Editor, pArticipate Arts & Culture magazine


Gauteng opera updated

Gauteng Opera, like all opera companies, know they are up against it when it comes to attracting audiences. Their response, in this new production of Mozart's Cosi Fan Tutte, is as clever as it is classy.


The piece is brilliantly updated for a contemporary audience. Sets look like spreads out of decor magazines, with minimalist furniture and stark, white bulwarks combined with huge projected images to create a sense of place in each scene. Each different location is further identified by a label – huge, free-standing letters that spell out “Lounge” or “Garden” or whatever the case may be.

In a further (merited) poke in the eye of purists, the closing curtain between scenes is replaced by a screen on which a full exposition of the action to come is written out. Along with English subtitles above the stage, all of these ideas help to make the production easy to understand, thus overcoming the valid argument about opera being inaccessible to the masses.

The piece begins as it means to continue, with Don Alfonso’s (Douwe Bijkersma) proposition to Ferrando (Phenye Modiane) and Guglielmo (Aubrey Loudewyk) taking place in a locker room – complete with naked cast members climbing into showers in the background). This makes sense, it’s a setting in which boys do tend to be boys, along with the associated silliness.
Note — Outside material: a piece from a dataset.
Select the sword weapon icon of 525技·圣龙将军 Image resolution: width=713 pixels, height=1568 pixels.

The set-up remains as silly as when first dreamed up in 1790. Don Alfonse wants Ferrando and Guglielmo to bet against the fidelity of their respective fiancees, Dorabella (Steenkamp) and Fiordiligi (Teto), thus putting them in a position where, if they win a bet, they lose their partners.
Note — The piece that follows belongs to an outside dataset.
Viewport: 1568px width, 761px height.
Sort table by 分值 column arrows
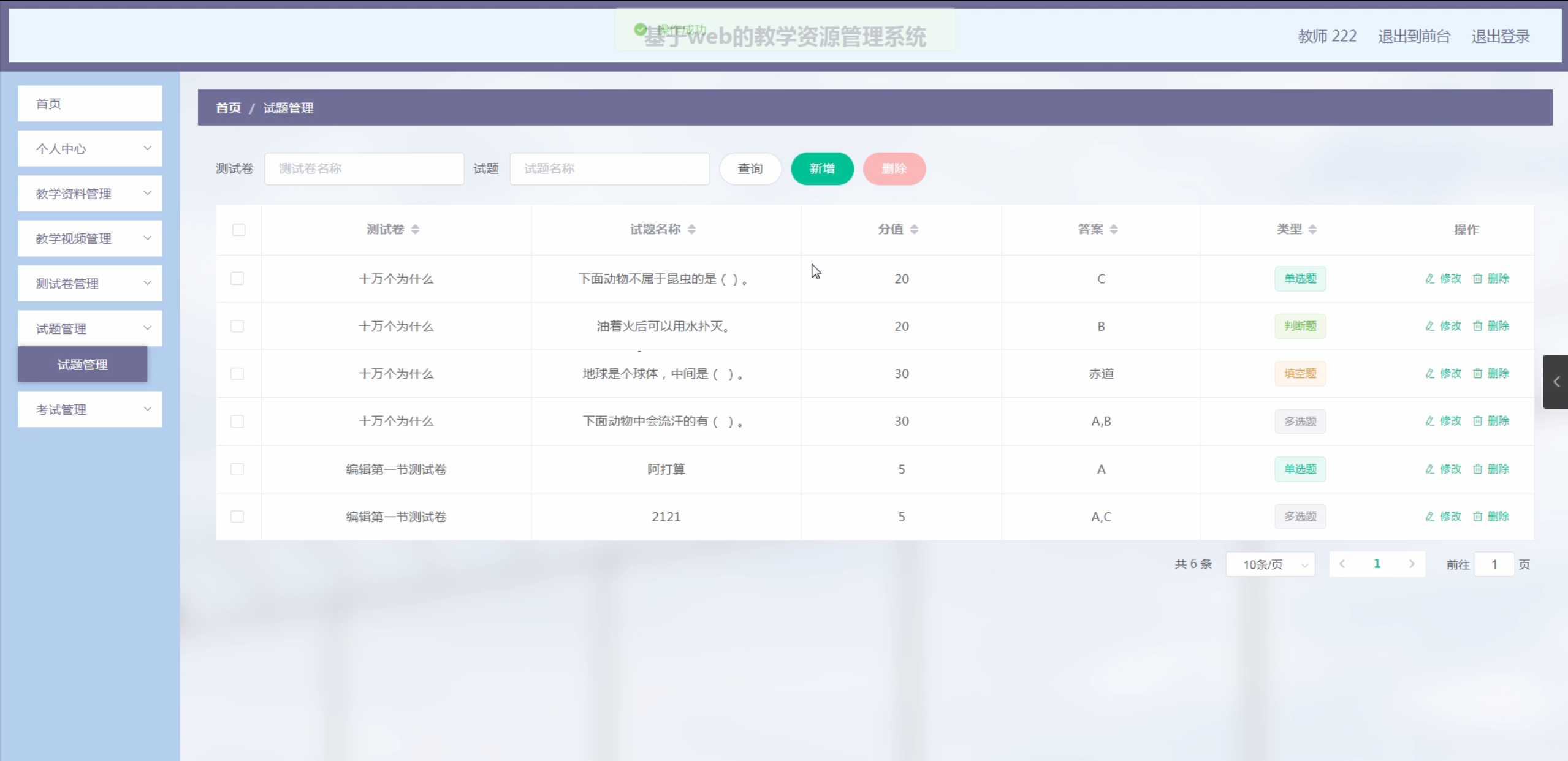click(914, 229)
The cast do very well, with Teto just slightly ahead in terms of the purity of her singing. Teresa De Wit as the ladies’ meddling maid Despina provides wonderful comic relief – enough so that small niggles such as the (less funny) endless bowing of Ferrando and Guglielmo when in disguise could be done away with.

There are only two issues with the production. The length – over three hours, including the interval – will undo the good work of facets that have updated the piece, and there are many spelling problems with the subtitles that could have been sorted out beforehand.